──────── RAW DATA ────────

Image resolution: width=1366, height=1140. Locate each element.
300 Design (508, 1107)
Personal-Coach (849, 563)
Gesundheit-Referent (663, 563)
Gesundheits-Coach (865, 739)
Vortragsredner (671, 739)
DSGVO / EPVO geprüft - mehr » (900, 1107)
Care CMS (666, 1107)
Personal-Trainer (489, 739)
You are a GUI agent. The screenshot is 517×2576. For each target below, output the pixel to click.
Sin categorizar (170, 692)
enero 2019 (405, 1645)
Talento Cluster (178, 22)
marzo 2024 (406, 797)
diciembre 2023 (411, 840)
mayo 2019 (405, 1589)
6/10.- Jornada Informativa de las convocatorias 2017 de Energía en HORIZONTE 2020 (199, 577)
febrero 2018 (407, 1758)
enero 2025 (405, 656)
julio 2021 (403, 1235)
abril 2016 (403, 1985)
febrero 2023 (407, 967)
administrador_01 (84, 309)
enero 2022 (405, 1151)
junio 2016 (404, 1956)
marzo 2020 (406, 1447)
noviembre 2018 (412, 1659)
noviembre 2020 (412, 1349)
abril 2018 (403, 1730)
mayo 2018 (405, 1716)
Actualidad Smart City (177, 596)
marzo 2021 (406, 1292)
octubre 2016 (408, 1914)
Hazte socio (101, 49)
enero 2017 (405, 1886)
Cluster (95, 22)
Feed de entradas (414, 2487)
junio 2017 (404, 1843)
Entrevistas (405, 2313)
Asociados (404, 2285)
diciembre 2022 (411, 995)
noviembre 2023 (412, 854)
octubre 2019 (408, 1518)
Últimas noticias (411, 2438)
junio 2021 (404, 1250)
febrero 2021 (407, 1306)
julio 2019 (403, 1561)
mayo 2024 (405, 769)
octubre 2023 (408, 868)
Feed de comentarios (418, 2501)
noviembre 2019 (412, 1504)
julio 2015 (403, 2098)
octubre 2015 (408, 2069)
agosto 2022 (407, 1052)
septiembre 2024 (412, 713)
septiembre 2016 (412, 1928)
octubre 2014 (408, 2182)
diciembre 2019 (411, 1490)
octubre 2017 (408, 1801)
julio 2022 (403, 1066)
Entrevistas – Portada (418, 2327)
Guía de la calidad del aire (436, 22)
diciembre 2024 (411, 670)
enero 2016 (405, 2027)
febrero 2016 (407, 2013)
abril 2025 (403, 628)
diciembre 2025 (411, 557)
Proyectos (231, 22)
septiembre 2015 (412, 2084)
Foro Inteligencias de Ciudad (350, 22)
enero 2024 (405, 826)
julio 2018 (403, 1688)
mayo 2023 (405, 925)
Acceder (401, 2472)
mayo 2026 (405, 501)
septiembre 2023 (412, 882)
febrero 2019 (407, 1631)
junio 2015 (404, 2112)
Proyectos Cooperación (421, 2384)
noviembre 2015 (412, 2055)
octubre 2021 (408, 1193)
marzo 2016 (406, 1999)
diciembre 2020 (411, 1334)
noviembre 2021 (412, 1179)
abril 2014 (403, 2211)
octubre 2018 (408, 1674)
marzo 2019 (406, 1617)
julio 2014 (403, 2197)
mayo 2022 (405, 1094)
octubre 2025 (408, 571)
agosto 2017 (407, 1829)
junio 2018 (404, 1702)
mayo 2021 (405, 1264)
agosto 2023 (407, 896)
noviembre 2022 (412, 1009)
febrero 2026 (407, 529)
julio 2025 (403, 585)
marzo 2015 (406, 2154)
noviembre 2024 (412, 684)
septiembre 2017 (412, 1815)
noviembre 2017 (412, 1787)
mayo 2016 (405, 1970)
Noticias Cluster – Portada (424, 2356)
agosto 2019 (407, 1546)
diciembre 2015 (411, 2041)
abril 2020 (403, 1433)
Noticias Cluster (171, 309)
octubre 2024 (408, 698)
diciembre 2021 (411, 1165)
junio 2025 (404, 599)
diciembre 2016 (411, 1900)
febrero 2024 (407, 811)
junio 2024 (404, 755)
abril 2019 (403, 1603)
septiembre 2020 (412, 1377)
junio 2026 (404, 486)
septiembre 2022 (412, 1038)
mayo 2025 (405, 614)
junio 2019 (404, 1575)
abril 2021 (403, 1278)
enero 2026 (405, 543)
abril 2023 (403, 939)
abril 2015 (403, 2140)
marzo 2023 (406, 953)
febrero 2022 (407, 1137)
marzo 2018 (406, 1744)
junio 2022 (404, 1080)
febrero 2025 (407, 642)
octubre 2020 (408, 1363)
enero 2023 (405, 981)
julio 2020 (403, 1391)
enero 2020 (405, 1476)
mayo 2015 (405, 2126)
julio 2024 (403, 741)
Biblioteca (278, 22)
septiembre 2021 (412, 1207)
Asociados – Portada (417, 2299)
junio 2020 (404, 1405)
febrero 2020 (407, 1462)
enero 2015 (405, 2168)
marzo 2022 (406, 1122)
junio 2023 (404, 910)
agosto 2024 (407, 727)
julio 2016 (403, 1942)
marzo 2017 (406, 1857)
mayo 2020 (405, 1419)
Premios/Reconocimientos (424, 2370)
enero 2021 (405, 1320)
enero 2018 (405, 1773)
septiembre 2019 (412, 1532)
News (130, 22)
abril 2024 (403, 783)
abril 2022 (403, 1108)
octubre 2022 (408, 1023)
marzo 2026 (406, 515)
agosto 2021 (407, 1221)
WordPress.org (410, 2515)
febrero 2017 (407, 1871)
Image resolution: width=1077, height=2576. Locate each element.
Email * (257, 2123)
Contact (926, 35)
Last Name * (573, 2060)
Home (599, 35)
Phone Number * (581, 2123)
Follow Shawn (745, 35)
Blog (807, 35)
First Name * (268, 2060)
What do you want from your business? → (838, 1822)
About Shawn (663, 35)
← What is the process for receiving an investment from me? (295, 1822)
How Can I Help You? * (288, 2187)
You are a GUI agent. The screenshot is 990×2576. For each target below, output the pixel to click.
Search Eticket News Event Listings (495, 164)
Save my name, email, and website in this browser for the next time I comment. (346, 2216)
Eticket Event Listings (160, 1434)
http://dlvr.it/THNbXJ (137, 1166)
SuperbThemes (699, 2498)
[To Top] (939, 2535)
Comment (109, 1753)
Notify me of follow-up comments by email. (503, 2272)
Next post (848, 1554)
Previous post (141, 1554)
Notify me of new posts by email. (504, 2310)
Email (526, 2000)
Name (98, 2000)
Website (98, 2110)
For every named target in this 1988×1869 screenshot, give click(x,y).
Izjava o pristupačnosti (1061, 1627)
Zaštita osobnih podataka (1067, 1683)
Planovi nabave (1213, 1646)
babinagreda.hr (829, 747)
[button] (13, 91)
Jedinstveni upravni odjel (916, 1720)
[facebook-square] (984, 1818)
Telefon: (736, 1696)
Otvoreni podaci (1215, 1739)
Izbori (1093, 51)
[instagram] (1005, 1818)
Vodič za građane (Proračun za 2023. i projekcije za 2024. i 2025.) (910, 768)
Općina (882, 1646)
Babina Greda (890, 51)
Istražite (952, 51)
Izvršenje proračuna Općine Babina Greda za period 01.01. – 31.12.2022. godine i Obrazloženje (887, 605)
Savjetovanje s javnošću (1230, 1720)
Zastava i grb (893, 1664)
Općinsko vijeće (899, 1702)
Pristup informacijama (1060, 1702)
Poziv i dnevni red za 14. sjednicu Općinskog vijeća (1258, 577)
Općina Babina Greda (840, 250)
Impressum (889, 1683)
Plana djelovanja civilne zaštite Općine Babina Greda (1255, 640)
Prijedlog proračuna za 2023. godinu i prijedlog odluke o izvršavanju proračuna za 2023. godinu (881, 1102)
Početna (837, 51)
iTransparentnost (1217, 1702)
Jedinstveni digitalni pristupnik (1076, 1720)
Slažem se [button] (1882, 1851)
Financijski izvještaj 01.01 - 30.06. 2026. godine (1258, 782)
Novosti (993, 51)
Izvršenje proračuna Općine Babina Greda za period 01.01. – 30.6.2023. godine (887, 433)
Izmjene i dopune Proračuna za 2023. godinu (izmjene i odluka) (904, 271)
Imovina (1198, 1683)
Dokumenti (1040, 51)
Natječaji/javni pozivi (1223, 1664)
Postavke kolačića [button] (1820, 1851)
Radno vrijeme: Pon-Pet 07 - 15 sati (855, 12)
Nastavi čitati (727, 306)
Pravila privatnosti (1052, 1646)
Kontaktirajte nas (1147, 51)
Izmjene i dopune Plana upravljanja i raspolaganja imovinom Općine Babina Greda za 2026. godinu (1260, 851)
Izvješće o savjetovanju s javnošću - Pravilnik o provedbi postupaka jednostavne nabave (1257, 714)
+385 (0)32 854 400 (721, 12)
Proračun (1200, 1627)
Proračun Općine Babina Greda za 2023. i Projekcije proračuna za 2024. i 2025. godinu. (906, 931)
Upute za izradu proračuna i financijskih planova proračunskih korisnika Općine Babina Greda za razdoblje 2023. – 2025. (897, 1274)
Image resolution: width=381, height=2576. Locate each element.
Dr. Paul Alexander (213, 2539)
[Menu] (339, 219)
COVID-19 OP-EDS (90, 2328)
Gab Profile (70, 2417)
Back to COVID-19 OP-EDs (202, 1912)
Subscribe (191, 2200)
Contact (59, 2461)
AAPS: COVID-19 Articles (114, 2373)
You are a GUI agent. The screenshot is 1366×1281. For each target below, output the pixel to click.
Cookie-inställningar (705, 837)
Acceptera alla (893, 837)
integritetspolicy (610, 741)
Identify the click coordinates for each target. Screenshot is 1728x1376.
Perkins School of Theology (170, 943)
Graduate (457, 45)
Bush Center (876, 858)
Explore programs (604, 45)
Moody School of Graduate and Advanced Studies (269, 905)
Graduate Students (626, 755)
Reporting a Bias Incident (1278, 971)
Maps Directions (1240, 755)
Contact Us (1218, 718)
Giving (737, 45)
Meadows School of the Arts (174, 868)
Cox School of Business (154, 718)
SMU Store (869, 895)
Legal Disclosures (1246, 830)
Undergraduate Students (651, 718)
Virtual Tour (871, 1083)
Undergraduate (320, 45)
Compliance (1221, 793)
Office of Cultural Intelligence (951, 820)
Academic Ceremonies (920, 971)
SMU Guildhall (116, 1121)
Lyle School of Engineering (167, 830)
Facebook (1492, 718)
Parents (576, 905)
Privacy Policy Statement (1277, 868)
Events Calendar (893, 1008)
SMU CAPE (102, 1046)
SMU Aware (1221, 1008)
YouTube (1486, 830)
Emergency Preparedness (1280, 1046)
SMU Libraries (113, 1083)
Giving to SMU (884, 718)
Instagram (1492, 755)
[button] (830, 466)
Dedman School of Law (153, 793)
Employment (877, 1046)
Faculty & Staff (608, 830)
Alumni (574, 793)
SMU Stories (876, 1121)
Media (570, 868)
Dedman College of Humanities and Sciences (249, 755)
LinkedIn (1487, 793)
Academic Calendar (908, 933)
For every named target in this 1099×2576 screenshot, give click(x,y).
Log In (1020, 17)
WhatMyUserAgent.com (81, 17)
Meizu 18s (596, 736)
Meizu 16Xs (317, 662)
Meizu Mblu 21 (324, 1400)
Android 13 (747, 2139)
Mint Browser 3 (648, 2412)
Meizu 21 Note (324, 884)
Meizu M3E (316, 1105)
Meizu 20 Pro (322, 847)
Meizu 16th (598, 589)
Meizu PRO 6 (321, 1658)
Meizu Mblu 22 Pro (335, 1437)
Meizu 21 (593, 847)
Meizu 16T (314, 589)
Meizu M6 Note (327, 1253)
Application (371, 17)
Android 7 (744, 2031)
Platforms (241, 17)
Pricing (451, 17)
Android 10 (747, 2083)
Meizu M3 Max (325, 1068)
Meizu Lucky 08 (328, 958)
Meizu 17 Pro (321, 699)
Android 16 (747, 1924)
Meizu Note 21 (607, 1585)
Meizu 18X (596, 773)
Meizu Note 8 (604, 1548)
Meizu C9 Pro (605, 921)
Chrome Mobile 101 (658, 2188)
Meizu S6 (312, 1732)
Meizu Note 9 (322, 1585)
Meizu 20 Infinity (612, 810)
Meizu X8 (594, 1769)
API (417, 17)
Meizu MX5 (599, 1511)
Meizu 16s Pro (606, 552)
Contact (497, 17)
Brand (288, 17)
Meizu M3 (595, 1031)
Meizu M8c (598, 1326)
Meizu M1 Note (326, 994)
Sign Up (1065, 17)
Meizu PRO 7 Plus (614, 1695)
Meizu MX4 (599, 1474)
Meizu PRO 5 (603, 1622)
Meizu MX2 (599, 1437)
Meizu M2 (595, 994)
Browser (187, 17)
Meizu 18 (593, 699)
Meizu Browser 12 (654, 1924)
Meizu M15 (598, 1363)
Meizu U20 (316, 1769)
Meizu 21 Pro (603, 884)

────────

▶ **EXERCISE INSTRUCTIONS**
Please output exactly the lines between the one holding "octubre 2014 (408, 2182)" and the one holding "enero 2024 (405, 826)" in the records above, inclusive, and nothing more.

▶ **TASK RESULT**
octubre 2014 (408, 2182)
diciembre 2019 (411, 1490)
octubre 2017 (408, 1801)
julio 2022 (403, 1066)
Entrevistas – Portada (418, 2327)
Guía de la calidad del aire (436, 22)
diciembre 2024 (411, 670)
enero 2016 (405, 2027)
febrero 2016 (407, 2013)
abril 2025 (403, 628)
diciembre 2025 (411, 557)
Proyectos (231, 22)
septiembre 2015 (412, 2084)
Foro Inteligencias de Ciudad (350, 22)
enero 2024 (405, 826)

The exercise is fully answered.